• _Work to be completed_
Lay out as a numbered list the lines from the one containing "Image resolution: width=416" through the one containing "tap(189, 154)", both included, skipping any blank lines.

• _Data_
━━━━━━━━━━━━━━━━━━━━

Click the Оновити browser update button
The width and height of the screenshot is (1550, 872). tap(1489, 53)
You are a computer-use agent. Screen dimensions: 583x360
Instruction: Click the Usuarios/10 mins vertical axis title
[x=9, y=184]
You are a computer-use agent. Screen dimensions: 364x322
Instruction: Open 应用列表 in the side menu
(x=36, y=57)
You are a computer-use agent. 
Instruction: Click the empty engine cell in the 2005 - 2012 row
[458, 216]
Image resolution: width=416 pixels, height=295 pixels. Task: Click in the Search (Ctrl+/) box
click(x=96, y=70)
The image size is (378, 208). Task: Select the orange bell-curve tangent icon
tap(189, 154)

━━━━━━━━━━━━━━━━━━━━

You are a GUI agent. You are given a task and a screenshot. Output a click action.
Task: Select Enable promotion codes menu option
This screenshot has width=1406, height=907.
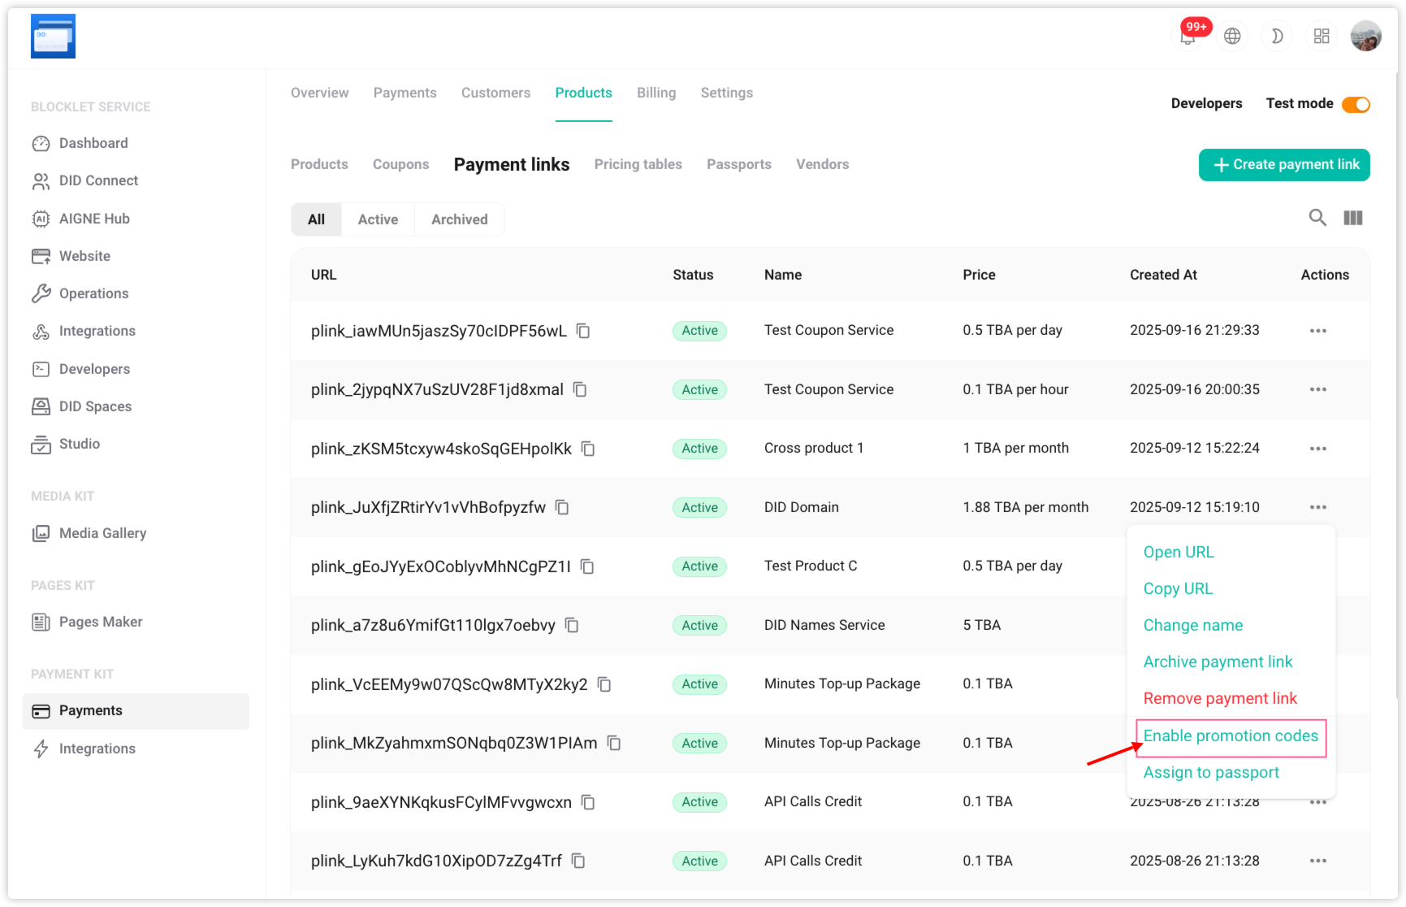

━━━━━━━━━━━━━━━━━━━━

• _Answer in full_
1. Image resolution: width=416 pixels, height=295 pixels. Task: Click in the Search (Ctrl+/) box
2. click(x=96, y=70)
3. The image size is (378, 208). Task: Select the orange bell-curve tangent icon
4. tap(189, 154)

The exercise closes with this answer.